[Task directions]
An exact copy of all the entries below is what this task needs.

[Material provided]
------------------------------

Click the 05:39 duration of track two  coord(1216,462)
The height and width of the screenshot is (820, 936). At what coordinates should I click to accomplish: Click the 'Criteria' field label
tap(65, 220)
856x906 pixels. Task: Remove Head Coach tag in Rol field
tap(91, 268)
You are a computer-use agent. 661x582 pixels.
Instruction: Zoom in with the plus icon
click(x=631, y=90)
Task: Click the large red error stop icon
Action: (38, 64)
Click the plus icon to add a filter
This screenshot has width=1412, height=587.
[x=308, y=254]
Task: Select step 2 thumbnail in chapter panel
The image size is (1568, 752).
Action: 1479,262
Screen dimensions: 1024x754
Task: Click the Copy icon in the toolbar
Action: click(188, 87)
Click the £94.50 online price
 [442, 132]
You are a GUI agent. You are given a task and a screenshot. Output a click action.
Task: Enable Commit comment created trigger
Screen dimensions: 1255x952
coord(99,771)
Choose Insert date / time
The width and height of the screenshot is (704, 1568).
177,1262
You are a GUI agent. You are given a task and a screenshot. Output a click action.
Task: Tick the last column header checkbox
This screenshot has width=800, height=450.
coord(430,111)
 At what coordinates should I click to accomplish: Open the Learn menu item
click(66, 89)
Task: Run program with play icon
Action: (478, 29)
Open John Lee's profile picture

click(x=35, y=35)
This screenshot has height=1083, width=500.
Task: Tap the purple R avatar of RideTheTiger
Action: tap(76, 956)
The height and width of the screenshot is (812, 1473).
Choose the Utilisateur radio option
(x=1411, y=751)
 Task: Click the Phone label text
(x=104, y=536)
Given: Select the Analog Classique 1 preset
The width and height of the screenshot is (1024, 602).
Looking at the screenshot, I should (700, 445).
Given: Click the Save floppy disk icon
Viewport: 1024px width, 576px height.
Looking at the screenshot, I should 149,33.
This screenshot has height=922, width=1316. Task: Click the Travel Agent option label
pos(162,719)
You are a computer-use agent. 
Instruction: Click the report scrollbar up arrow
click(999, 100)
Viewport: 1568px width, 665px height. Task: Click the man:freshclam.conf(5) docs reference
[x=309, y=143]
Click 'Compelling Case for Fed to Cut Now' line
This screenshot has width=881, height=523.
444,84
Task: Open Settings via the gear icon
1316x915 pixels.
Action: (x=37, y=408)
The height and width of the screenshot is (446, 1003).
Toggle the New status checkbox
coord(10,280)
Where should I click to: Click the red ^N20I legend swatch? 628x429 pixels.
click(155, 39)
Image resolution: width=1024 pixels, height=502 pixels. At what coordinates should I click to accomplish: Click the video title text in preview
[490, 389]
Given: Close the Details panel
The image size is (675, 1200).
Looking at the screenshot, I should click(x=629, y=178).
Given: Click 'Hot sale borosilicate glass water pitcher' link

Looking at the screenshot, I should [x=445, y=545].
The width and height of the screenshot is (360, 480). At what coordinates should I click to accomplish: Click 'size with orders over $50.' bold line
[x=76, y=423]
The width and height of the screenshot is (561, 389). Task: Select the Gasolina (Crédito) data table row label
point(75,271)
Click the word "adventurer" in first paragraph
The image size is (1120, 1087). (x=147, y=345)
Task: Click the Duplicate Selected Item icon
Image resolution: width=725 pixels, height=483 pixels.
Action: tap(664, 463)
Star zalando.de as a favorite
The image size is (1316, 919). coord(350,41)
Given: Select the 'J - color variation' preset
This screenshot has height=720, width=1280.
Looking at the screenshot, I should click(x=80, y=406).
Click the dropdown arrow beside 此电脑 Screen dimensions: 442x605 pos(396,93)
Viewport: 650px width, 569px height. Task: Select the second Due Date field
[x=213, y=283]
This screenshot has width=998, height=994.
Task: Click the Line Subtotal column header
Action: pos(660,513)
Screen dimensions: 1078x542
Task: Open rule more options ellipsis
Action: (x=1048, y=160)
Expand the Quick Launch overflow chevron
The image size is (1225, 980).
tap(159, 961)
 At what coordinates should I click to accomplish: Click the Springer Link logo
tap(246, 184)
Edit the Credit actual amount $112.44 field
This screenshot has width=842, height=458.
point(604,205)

------------------------------

[Task result]
Click the 05:39 duration of track two  coord(1216,462)
The height and width of the screenshot is (820, 936). At what coordinates should I click to accomplish: Click the 'Criteria' field label
tap(65, 220)
856x906 pixels. Task: Remove Head Coach tag in Rol field
tap(91, 268)
You are a computer-use agent. 661x582 pixels.
Instruction: Zoom in with the plus icon
click(x=631, y=90)
Task: Click the large red error stop icon
Action: (38, 64)
Click the plus icon to add a filter
This screenshot has width=1412, height=587.
[x=308, y=254]
Task: Select step 2 thumbnail in chapter panel
The image size is (1568, 752).
Action: 1479,262
Screen dimensions: 1024x754
Task: Click the Copy icon in the toolbar
Action: click(188, 87)
Click the £94.50 online price
 [442, 132]
You are a GUI agent. You are given a task and a screenshot. Output a click action.
Task: Enable Commit comment created trigger
Screen dimensions: 1255x952
coord(99,771)
Choose Insert date / time
The width and height of the screenshot is (704, 1568).
177,1262
You are a GUI agent. You are given a task and a screenshot. Output a click action.
Task: Tick the last column header checkbox
This screenshot has width=800, height=450.
coord(430,111)
 At what coordinates should I click to accomplish: Open the Learn menu item
click(66, 89)
Task: Run program with play icon
Action: (478, 29)
Open John Lee's profile picture

click(x=35, y=35)
This screenshot has height=1083, width=500.
Task: Tap the purple R avatar of RideTheTiger
Action: tap(76, 956)
The height and width of the screenshot is (812, 1473).
Choose the Utilisateur radio option
(x=1411, y=751)
 Task: Click the Phone label text
(x=104, y=536)
Given: Select the Analog Classique 1 preset
The width and height of the screenshot is (1024, 602).
Looking at the screenshot, I should (700, 445).
Given: Click the Save floppy disk icon
Viewport: 1024px width, 576px height.
Looking at the screenshot, I should 149,33.
This screenshot has height=922, width=1316. Task: Click the Travel Agent option label
pos(162,719)
You are a computer-use agent. 
Instruction: Click the report scrollbar up arrow
click(999, 100)
Viewport: 1568px width, 665px height. Task: Click the man:freshclam.conf(5) docs reference
[x=309, y=143]
Click 'Compelling Case for Fed to Cut Now' line
This screenshot has width=881, height=523.
444,84
Task: Open Settings via the gear icon
1316x915 pixels.
Action: (x=37, y=408)
The height and width of the screenshot is (446, 1003).
Toggle the New status checkbox
coord(10,280)
Where should I click to: Click the red ^N20I legend swatch? 628x429 pixels.
click(155, 39)
Image resolution: width=1024 pixels, height=502 pixels. At what coordinates should I click to accomplish: Click the video title text in preview
[490, 389]
Given: Close the Details panel
The image size is (675, 1200).
Looking at the screenshot, I should click(x=629, y=178).
Given: Click 'Hot sale borosilicate glass water pitcher' link

Looking at the screenshot, I should [x=445, y=545].
The width and height of the screenshot is (360, 480). At what coordinates should I click to accomplish: Click 'size with orders over $50.' bold line
[x=76, y=423]
The width and height of the screenshot is (561, 389). Task: Select the Gasolina (Crédito) data table row label
point(75,271)
Click the word "adventurer" in first paragraph
The image size is (1120, 1087). (x=147, y=345)
Task: Click the Duplicate Selected Item icon
Image resolution: width=725 pixels, height=483 pixels.
Action: tap(664, 463)
Star zalando.de as a favorite
The image size is (1316, 919). coord(350,41)
Given: Select the 'J - color variation' preset
This screenshot has height=720, width=1280.
Looking at the screenshot, I should click(x=80, y=406).
Click the dropdown arrow beside 此电脑 Screen dimensions: 442x605 pos(396,93)
Viewport: 650px width, 569px height. Task: Select the second Due Date field
[x=213, y=283]
This screenshot has width=998, height=994.
Task: Click the Line Subtotal column header
Action: pos(660,513)
Screen dimensions: 1078x542
Task: Open rule more options ellipsis
Action: (x=1048, y=160)
Expand the Quick Launch overflow chevron
The image size is (1225, 980).
tap(159, 961)
 At what coordinates should I click to accomplish: Click the Springer Link logo
tap(246, 184)
Edit the Credit actual amount $112.44 field
This screenshot has width=842, height=458.
point(604,205)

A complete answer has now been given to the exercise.